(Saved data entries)

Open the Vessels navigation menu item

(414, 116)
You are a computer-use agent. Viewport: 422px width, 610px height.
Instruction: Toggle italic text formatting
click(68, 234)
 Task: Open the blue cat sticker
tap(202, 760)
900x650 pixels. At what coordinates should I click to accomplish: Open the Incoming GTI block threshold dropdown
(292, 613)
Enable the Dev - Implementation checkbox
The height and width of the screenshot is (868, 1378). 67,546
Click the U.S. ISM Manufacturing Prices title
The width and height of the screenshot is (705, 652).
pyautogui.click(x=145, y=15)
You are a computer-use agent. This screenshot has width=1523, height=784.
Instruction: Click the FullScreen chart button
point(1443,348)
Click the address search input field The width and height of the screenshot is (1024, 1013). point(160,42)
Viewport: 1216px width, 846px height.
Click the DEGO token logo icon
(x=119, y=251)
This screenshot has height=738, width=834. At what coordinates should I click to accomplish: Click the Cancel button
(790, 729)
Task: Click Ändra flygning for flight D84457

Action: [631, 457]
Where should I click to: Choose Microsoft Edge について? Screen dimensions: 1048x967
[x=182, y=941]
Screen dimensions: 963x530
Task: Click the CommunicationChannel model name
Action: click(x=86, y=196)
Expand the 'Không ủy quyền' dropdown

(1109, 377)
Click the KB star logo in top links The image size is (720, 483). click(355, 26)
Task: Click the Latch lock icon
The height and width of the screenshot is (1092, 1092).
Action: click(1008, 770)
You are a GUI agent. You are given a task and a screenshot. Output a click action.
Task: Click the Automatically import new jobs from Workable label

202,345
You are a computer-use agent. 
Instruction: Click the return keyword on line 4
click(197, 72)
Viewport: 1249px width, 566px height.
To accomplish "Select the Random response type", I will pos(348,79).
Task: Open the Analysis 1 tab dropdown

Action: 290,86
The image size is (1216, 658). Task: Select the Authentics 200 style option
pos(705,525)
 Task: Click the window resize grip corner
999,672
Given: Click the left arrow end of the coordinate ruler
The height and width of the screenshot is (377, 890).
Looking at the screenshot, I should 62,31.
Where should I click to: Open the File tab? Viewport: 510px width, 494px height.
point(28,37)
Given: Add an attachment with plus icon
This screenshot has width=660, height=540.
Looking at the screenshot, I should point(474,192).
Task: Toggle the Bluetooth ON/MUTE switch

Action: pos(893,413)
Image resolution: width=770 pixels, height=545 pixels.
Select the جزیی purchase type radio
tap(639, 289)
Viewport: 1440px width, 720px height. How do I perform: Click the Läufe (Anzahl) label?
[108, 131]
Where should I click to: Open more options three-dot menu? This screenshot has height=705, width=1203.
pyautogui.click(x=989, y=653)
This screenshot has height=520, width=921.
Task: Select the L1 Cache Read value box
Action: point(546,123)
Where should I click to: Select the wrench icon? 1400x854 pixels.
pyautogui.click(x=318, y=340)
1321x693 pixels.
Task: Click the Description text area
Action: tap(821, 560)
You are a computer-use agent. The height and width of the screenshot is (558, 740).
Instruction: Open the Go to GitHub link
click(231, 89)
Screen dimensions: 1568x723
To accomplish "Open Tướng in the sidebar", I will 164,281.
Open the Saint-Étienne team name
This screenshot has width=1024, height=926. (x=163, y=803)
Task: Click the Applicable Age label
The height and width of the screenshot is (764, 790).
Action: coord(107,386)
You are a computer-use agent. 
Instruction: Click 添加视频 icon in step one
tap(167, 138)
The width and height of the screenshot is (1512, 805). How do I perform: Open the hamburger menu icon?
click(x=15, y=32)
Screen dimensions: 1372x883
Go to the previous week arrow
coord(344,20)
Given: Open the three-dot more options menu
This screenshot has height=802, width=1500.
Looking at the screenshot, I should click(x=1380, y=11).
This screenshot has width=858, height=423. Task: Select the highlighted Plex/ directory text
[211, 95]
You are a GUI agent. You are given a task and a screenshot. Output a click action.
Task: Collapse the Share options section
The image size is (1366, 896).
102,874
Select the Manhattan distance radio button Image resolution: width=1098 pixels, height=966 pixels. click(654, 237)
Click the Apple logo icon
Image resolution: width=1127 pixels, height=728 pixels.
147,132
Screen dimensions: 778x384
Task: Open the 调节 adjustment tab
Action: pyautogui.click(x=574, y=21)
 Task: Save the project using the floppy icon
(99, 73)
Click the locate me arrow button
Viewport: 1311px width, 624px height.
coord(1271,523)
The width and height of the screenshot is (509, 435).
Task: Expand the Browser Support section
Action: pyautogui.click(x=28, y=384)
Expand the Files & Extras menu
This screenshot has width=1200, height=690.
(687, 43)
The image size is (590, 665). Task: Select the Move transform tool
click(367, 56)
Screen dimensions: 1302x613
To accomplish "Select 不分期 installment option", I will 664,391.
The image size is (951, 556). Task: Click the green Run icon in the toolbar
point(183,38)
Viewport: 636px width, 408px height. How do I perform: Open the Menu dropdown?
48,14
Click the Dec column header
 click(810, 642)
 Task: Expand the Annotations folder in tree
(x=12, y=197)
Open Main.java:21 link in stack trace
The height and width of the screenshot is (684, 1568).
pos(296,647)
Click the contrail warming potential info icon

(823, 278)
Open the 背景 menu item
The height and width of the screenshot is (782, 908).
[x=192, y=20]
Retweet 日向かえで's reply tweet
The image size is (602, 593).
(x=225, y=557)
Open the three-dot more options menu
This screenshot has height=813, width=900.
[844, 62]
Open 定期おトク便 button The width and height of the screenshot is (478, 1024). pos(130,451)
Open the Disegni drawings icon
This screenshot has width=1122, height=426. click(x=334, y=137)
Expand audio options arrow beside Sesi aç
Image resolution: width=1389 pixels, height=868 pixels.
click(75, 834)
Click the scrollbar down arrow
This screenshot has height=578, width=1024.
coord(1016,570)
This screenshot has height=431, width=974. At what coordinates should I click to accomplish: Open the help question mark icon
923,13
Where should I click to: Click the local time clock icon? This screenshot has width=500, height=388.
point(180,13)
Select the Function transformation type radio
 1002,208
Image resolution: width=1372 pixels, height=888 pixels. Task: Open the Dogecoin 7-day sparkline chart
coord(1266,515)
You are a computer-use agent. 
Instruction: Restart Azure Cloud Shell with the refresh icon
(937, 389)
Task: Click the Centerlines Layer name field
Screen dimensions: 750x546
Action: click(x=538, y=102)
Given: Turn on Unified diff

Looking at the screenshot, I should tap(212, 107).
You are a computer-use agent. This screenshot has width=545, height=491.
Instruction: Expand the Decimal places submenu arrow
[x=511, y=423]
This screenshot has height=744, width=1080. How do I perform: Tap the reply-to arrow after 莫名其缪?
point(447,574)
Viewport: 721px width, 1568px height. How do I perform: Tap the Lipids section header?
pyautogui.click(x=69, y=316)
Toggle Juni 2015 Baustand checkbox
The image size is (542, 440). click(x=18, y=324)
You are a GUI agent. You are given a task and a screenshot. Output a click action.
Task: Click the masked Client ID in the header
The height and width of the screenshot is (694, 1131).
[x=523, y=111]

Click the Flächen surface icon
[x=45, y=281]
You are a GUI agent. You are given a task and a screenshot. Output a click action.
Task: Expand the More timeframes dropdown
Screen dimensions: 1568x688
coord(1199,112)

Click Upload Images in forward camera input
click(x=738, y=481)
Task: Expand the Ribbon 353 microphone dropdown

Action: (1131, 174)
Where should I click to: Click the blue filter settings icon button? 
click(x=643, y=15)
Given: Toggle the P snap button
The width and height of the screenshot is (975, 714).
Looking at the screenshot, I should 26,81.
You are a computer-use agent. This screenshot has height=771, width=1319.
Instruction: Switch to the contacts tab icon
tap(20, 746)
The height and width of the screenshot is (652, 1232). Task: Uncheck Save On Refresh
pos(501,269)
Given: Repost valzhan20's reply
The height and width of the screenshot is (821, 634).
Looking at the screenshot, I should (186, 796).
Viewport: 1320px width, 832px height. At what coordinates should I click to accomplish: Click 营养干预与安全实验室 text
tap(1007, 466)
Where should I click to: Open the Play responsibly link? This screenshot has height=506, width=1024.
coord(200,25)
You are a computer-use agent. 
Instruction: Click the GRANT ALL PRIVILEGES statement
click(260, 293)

▶ _What to work on_
Within the data above, the span starting at the line containing "Viewport: 1249px width, 566px height." and ending at the line containing "You are a computer-use agent. The" is to be retyped exactly, with no other lines.

▶ _Task result_
Viewport: 1249px width, 566px height.
To accomplish "Select the Random response type", I will pos(348,79).
Task: Open the Analysis 1 tab dropdown

Action: 290,86
The image size is (1216, 658). Task: Select the Authentics 200 style option
pos(705,525)
 Task: Click the window resize grip corner
999,672
Given: Click the left arrow end of the coordinate ruler
The height and width of the screenshot is (377, 890).
Looking at the screenshot, I should 62,31.
Where should I click to: Open the File tab? Viewport: 510px width, 494px height.
point(28,37)
Given: Add an attachment with plus icon
This screenshot has width=660, height=540.
Looking at the screenshot, I should point(474,192).
Task: Toggle the Bluetooth ON/MUTE switch

Action: pos(893,413)
Image resolution: width=770 pixels, height=545 pixels.
Select the جزیی purchase type radio
tap(639, 289)
Viewport: 1440px width, 720px height. How do I perform: Click the Läufe (Anzahl) label?
[108, 131]
Where should I click to: Open more options three-dot menu? This screenshot has height=705, width=1203.
pyautogui.click(x=989, y=653)
This screenshot has height=520, width=921.
Task: Select the L1 Cache Read value box
Action: point(546,123)
Where should I click to: Select the wrench icon? 1400x854 pixels.
pyautogui.click(x=318, y=340)
1321x693 pixels.
Task: Click the Description text area
Action: tap(821, 560)
You are a computer-use agent. The height and width of the screenshot is (558, 740).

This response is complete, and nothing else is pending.